A rischio cancellazione le compagnie barracellari della Sardegna.
Il recente vuoto legislativo derivante dall’abrogazione dei Regi Decreti numero 403 e 404 del 1898 sta mettendo a dura prova il funzionamento delle compagnie barracellari in Sardegna. L’assenza di un quadro normativo aggiornato ha generato una situazione critica che potrebbe compromettere la sicurezza delle campagne sarde, mettendo a repentaglio non solo la protezione del territorio ma anche la stabilità delle comunità locali.
Le preoccupazioni del consigliere regionale Alberto Urpi.
Ad esprimere preoccupazione per questa lacuna è Alberto Urpi di Sardegna al Centro 20Venti, consigliere regionale, che ha sollecitato l’intervento urgente del Governo per fornire una nuova normativa chiara e adeguata. Secondo Urpi, è necessario evitare che il vuoto legislativo diventi un ostacolo insormontabile per il lavoro delle compagnie barracellari, che svolgono un ruolo fondamentale nella tutela delle aree rurali dell’isola, dalla sorveglianza contro gli incendi alla protezione di beni pubblici e privati.
“La situazione è grave – ha dichiarato Urpi – e richiede una risposta rapida. Il Governo deve intervenire con un aggiornamento legislativo che dia certezza giuridica alle compagnie barracellari.

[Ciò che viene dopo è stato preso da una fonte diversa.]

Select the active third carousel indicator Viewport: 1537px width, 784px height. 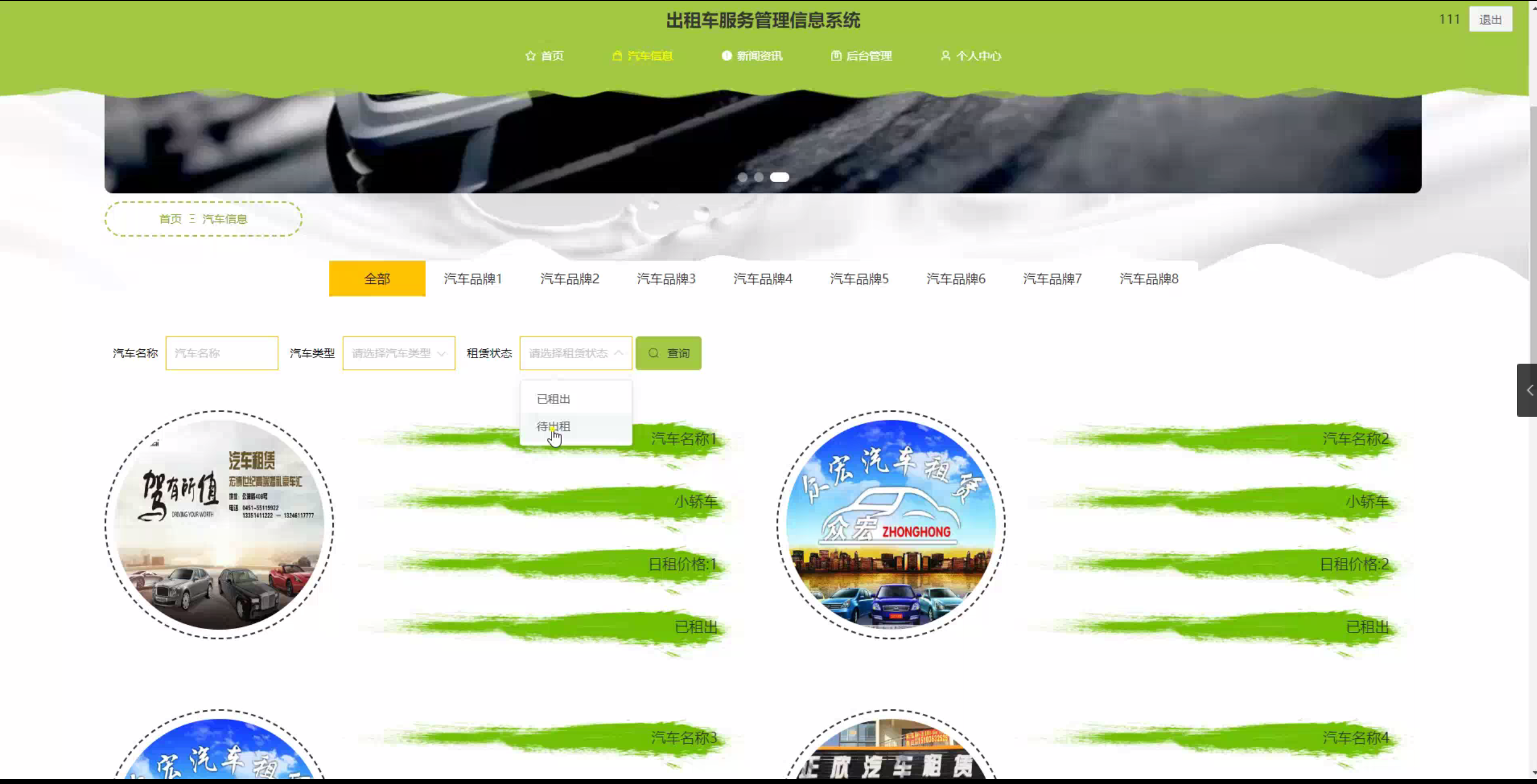779,177
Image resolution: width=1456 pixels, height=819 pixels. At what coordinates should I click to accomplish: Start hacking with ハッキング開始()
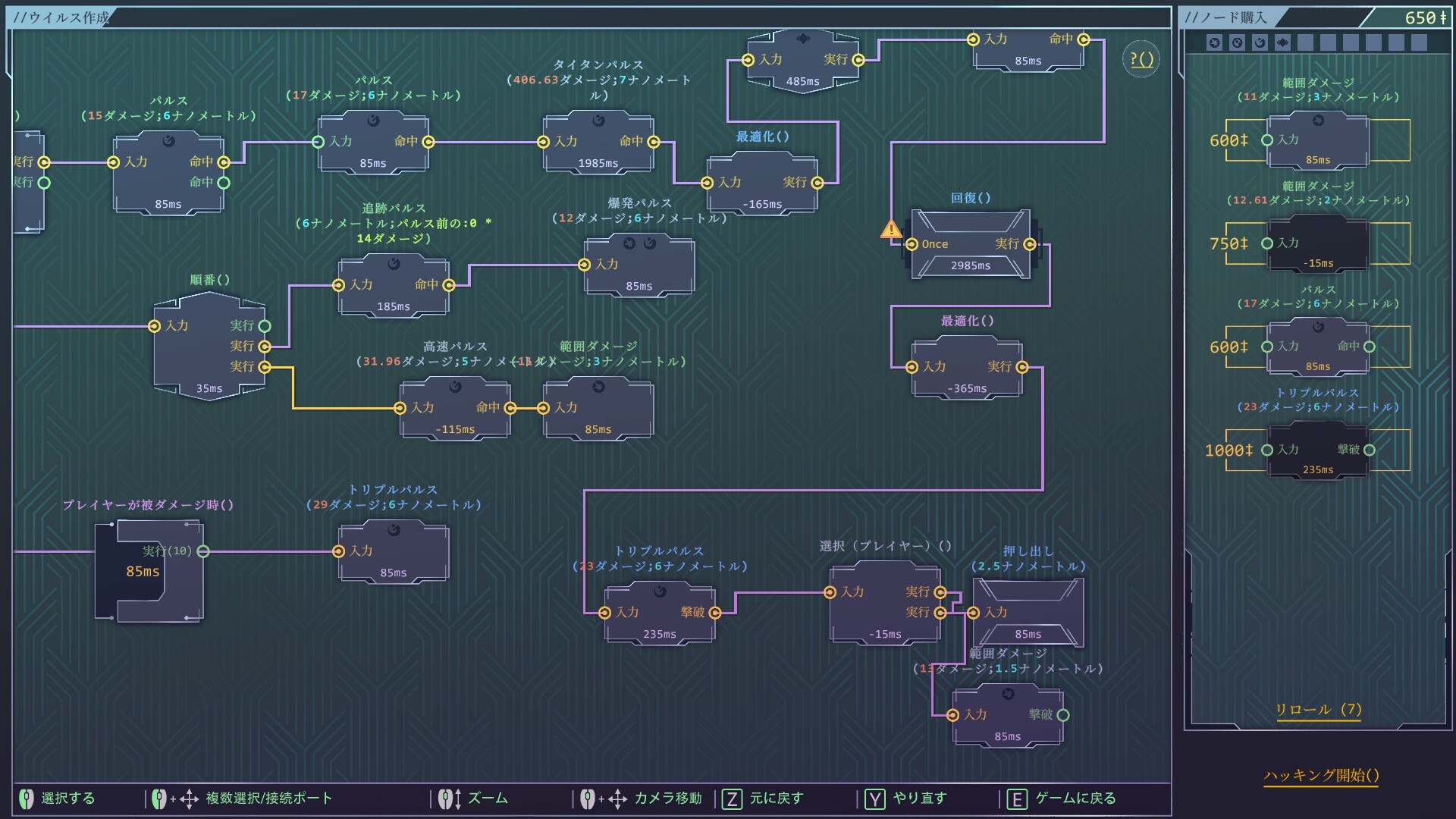point(1320,775)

Se il ritardo fosse lungo, la Regione Sardegna dovrà adottare immediatamente una normativa regionale che sostituisca le leggi abrogate e permetta alle compagnie di continuare il loro lavoro senza interruzioni”.
La necessità di coinvolgere i Comuni.
Il consigliere ha anche sottolineato l’importanza di coinvolgere i Comuni in questo processo, affinché i regolamenti locali vengano allineati al nuovo quadro normativo. “Le amministrazioni locali – ha proseguito Urpi – devono essere parte attiva in questo cambiamento, contribuendo a un processo che garantisca la continuità delle funzioni barracellari in un contesto normativo aggiornato. Solo con una risposta condivisa tra Stato, Regione ed enti locali si potrà salvaguardare l’efficienza e la funzionalità del sistema barracellare”.

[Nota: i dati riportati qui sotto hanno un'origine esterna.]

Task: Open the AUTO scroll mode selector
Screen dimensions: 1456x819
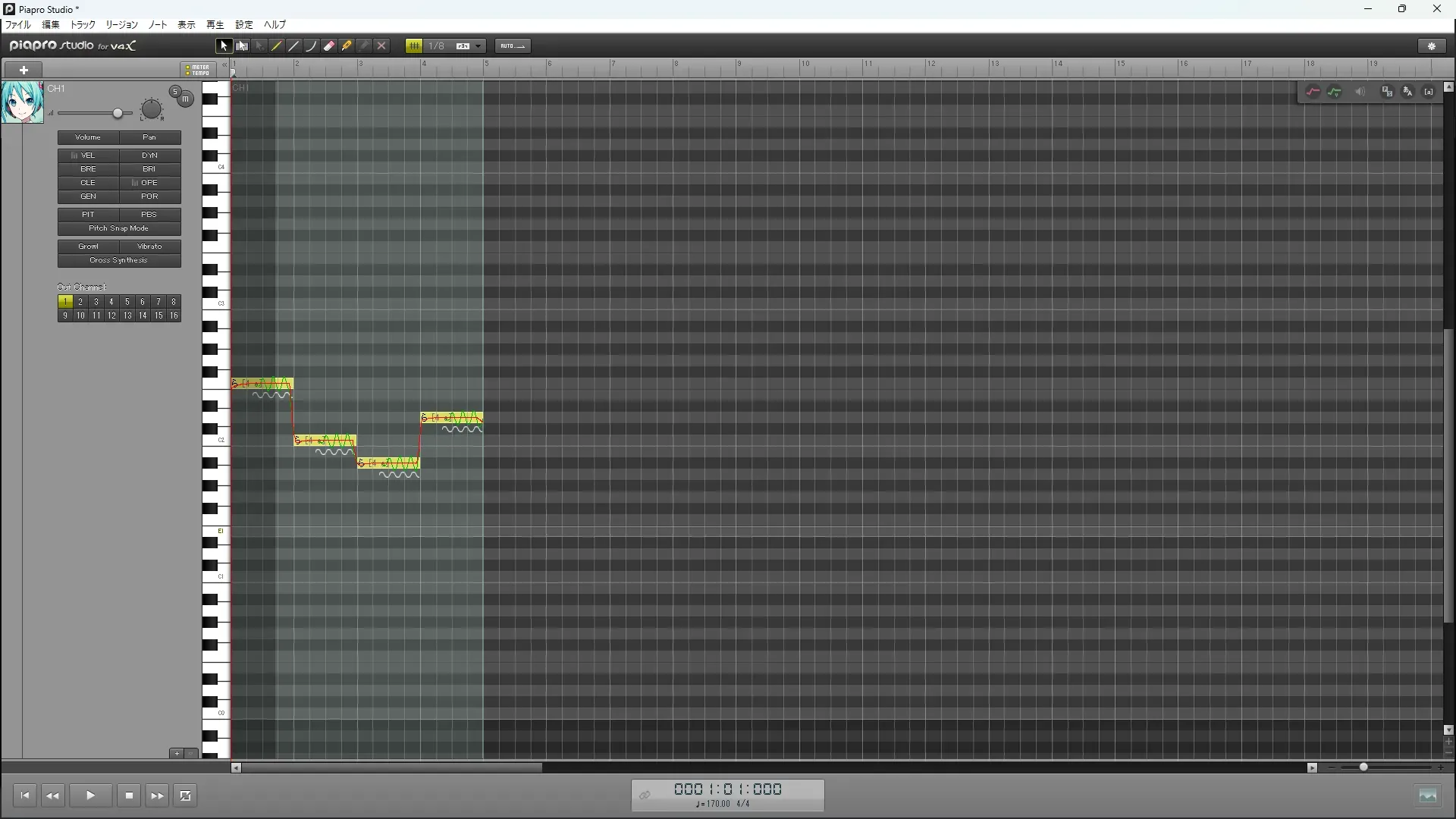Action: click(513, 46)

Urpi ha concluso ribadendo l’urgenza di un intervento coordinato, affermando che la sicurezza delle campagne e la stabilità delle comunità sarde dipendono da un sistema di vigilanza che, se lasciato senza riferimenti normativi, potrebbe collassare con gravi conseguenze. In un periodo in cui il territorio e la sicurezza sono temi di fondamentale importanza, l’interruzione dell’attività dei barracelli rappresenterebbe una grave perdita per tutta l’isola.